Namun sewaktu kasus ini diproses secara hukum, “ternyata kasus ini tidak bisa didekati dengan pasal 116 UU No.
32 Tahun 2004 yakni pasal tentang kampanye di luar jadwal”. Sehingga langkah yang diambil Panwas adalah;
“pertama; tindakan preventif dalam arti memberikan pemahaman, sosialisasi, kesadaran pada pasangan calon
untuk tidak melakukan hal-hal itu. Pasangan calon dan timnya diundang ke kantor Panwas kemudian dijelaskan
aturan main pilkada. Kedua; menggunakan pendekatan persuasif. Apabila masih ada indikasi mengarah pada
terjadinya pelanggaran, maka diberitahu, ditelpon, disurati agar tidak melakukan kembali. Apabila hal ini juga tidak
berpengaruh, maka Panwas sebatas menertibkan semua atributatribut
pasangan calon atau partai pengusungnya.” Disinyalir, pada masa kampanye ini pasangan calon Josrizal-Syamsul
Bahri juga banyak menggunakan fasilitas dan memoblisasi staf Pemerintah Kota untuk kepentingan kampanye.
Tapi kritik dari partai pendukung pasangan calon lain tidak diperhatikan. Hal tersebut seperti yang dinyatakan oleh
salah satu fungsionaris partai Golkar dengan mangatakan; “Tapi kritik dari pendukung calon pasangan lain tidak
mendapat tanggapan yang semestinya baik dari aparat kepolisian, demikian juga dengan Panwas yang tidak
banyak berbuat atas pelanggaran-pelanggaran yang terjadi di masa kampanye”.29 Sepengakuan Ketua Panwas,
bahwa memang instruksi tertulis tidak ada tapi desas desus di masyarakat memang itu dikondisikan, terutama
pada kampanye terakhir.”
Konflik antara Pemantau Pilkada dengan KPU Kota dan Panwas Kota
Sampai pada saat pelantikan terhadap pasangan calon terpilih dilakukan tanggal 22 September 2007, namun
tahapan Pilkada Payakumbuh belum sepenuhnya sempurna dilalui. Satu hal yang belum dijalankan KPUD adalah
pengumuman hasil audit dana kampanye pasangan calon kepala daerah kepada publik. Padahal, pengumuman ini
mutlak dilakukan sesuai dengan pasal 84 UU Nomor 32 Tahun 2004 tentang Pemerintahan Daerah. Akibatnya,
sejumlah lembaga yang pernah memantau jalannya Pilkada Payakumbuh menilai, KPUD telah mengabaikan
peraturan.

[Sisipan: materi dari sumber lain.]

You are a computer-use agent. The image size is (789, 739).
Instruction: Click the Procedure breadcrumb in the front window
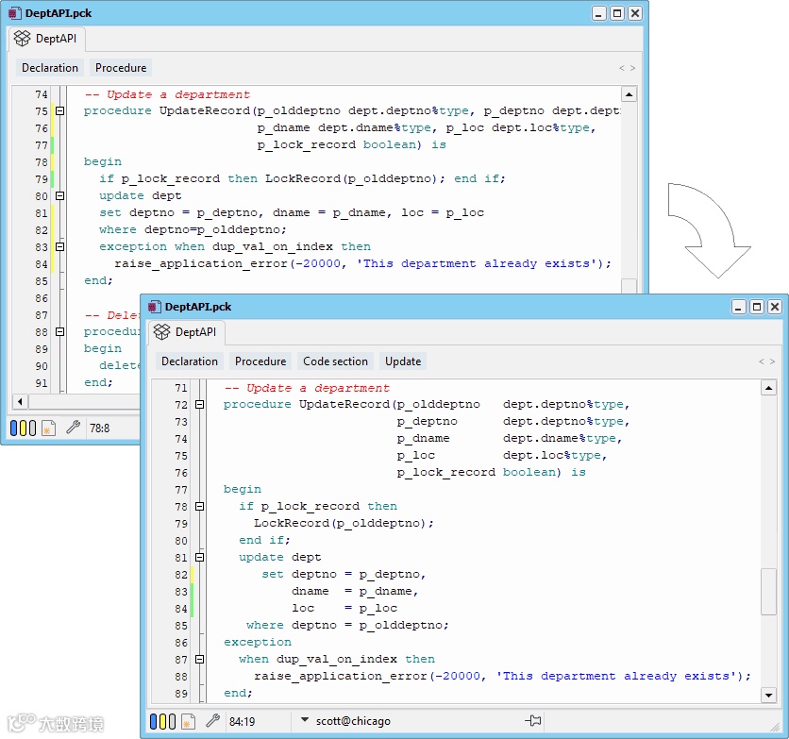(260, 361)
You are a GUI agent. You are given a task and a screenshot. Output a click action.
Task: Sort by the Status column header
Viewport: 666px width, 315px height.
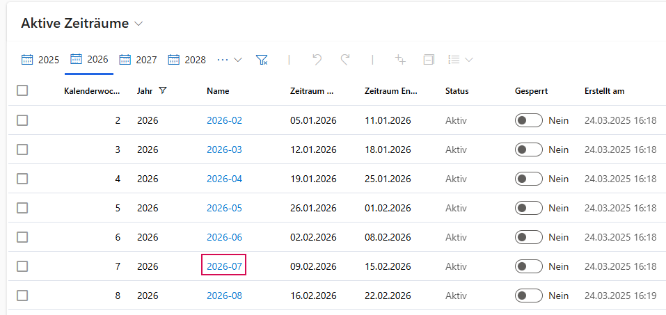point(457,91)
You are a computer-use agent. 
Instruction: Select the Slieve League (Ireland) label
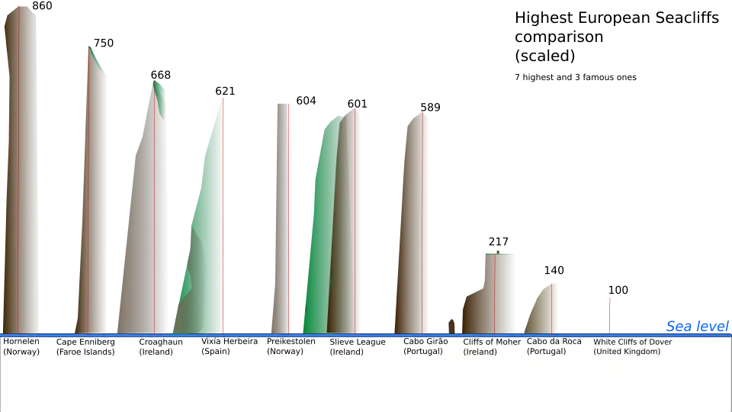click(x=357, y=347)
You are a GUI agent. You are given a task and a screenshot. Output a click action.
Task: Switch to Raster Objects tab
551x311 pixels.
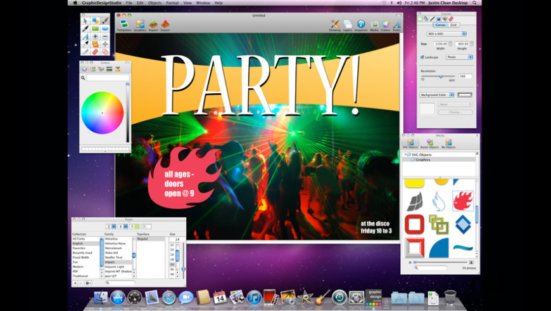429,144
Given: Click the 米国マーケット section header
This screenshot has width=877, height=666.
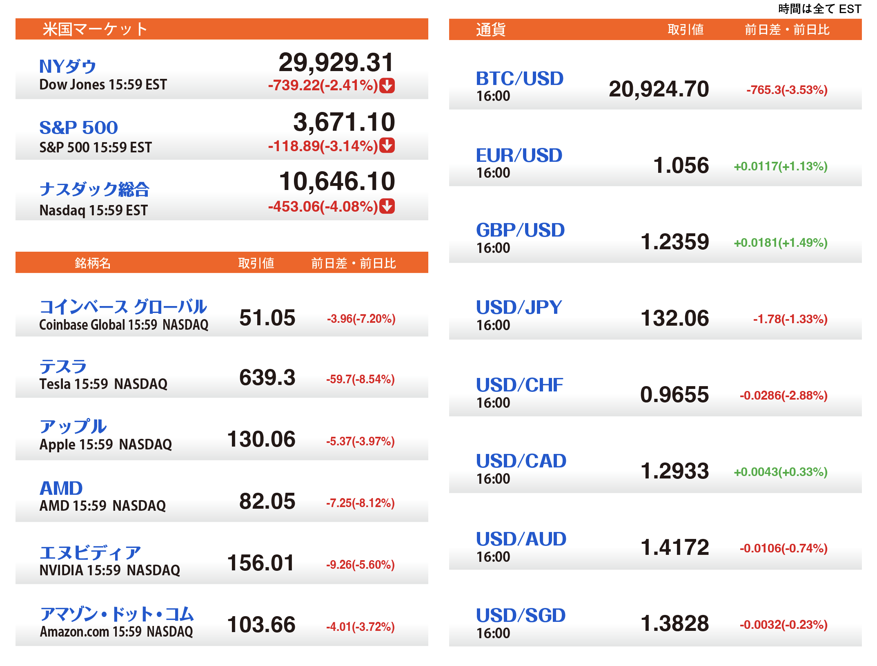Looking at the screenshot, I should pos(95,29).
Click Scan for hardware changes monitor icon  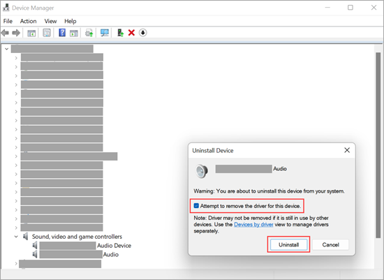[105, 33]
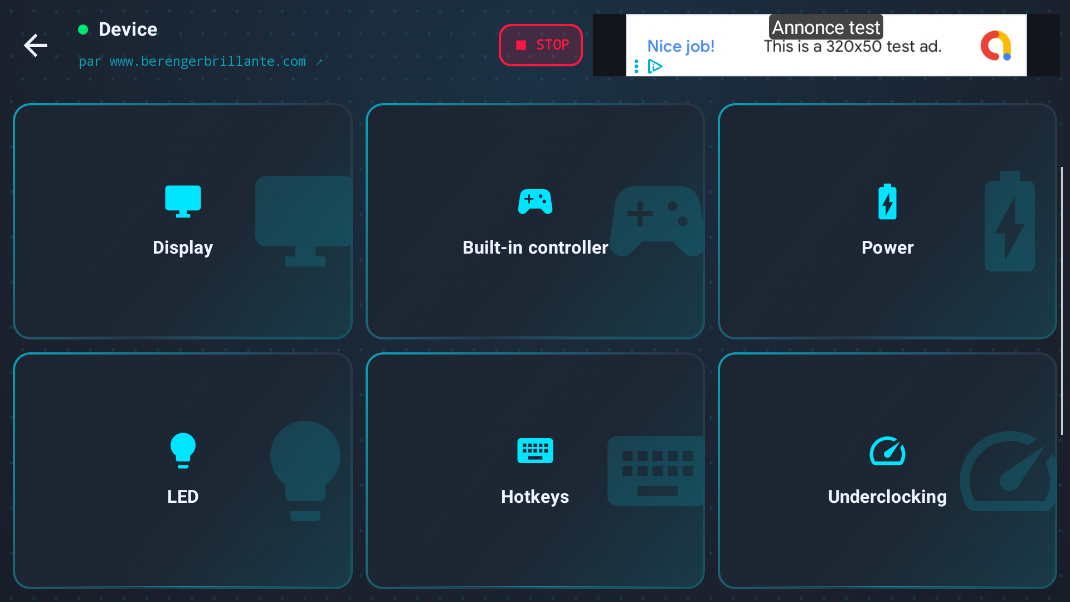This screenshot has width=1070, height=602.
Task: Click the battery charging icon above Power
Action: (887, 201)
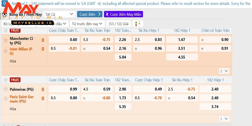Click the soccer ball sport icon
This screenshot has width=252, height=126.
(x=4, y=14)
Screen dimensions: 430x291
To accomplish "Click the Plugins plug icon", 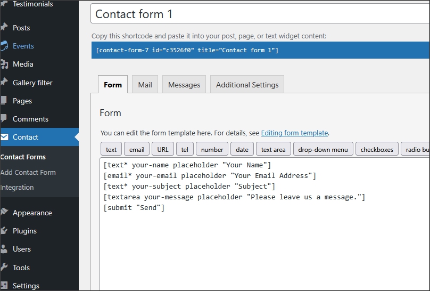I will click(x=4, y=231).
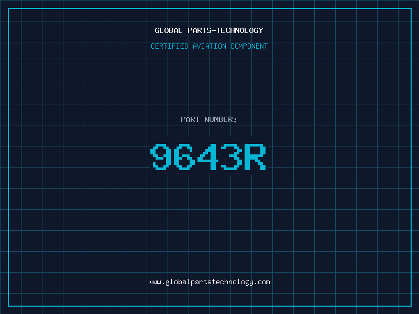419x314 pixels.
Task: Select the word NUMBER: in the label
Action: [x=220, y=120]
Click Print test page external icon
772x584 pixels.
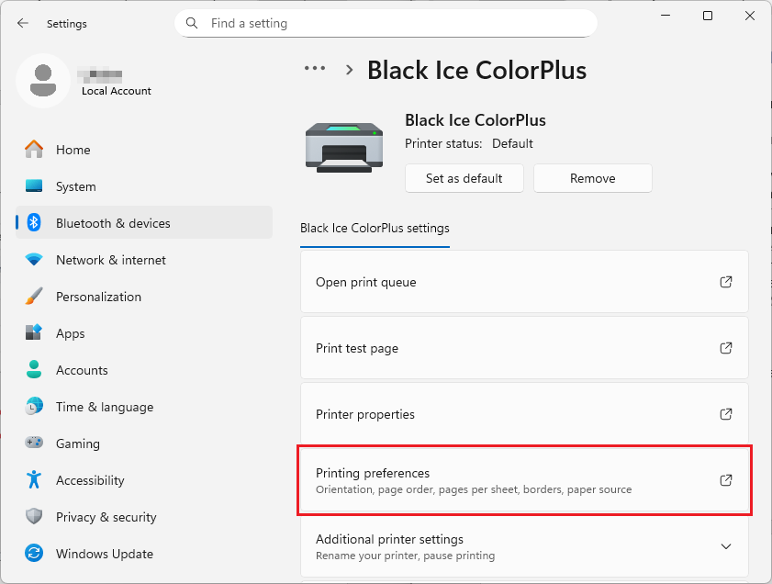coord(725,348)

Menurut UU Nomor 32 tahun 2004 tentang Pemerintahan Daerah pasal 83 dan 94, sumbangan dana
kampanye yang tidak mengikat yang meliputi sumbangan perseorangan dan atau badan hukum swasta, mesti
disampaikan pasangan calon kepada KPUD satu hari setelah dan sesudah masa kampanye berakhir.
Selain itu, KPUD mesti mengumumkan pula laporan sumbangan dana setiap pasangan calon kepala daerah
kepada masyarakat, melalui media massa. Pengumuman ini menurut Pasal 83 ayat 7 UU Nomor 32 tahun 2004
dilakukan KPUD satu hari setelah menerima laporan dari pasangan calon. Namun sampai 5 minggu setelah
pemungutan suara KPU Kota belum menmpublikasikan, seperti yang disitir oleh Ketua Panwas kota bahwa;
“namun sampai sekarang, KPUD belum juga mengumumkannya. Sehingga publik tidak tahu, apakah calon kepala
daerah sudah menyerahkan laporan dana kampanyenya? Atau KPUD yang memang belum menyampaikan
melalui media massa? Karena itu, kami harap
KPUD tidak lengah.”
Selain itu, pasca penghitungan suara, konflik yang melibatkan KPU Kota dengan Panwas Kota terkait dengan
penyampaian informasi kegiatan Pilkada kepada publik. Diatur dalam UU No. 22 tahun 2007, juga UU No. 32
Tahun 2004, dan PP No. 6 Tahun 2005 bahwa KPUD harus menyampaikan informasi kegiatannya kepada publik,
tapi yang menjadi permasalahan adalah; bagaimana mekanisme yang ditempuh untuk menyampaikan kegiatannya
kepada publik? bagaimana format penyampaian informasinya? Mempublikasinya dimana? menyangkut materinya,
materi apa yang dilaporkan ke publik? Yang dimaksud dengan publik tersebut publik yang mana? Terabaikannya
penyampaian informasi kegiatan ke publik ini oleh KPU Kota membuat Panwas tidak bisa menindaklanjuti, karena
tidak jelas standar/ukuran yang diatur dalam peraturan perundang-undangan.